Description of the task:
Starting at the line that holds "The height and" and stopping at the line that holds "This screenshot has", restate the records below word for word, with both of those lines included.

The input:
###

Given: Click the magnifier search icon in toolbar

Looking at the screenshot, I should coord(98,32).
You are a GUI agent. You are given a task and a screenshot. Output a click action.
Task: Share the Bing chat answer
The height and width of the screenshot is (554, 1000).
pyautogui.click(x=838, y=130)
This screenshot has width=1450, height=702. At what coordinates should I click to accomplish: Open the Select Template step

###

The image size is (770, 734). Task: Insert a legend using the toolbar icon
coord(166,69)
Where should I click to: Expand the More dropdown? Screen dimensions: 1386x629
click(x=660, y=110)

###

Task output:
The height and width of the screenshot is (554, 1000).
pyautogui.click(x=838, y=130)
This screenshot has width=1450, height=702. At what coordinates should I click to accomplish: Open the Select Template step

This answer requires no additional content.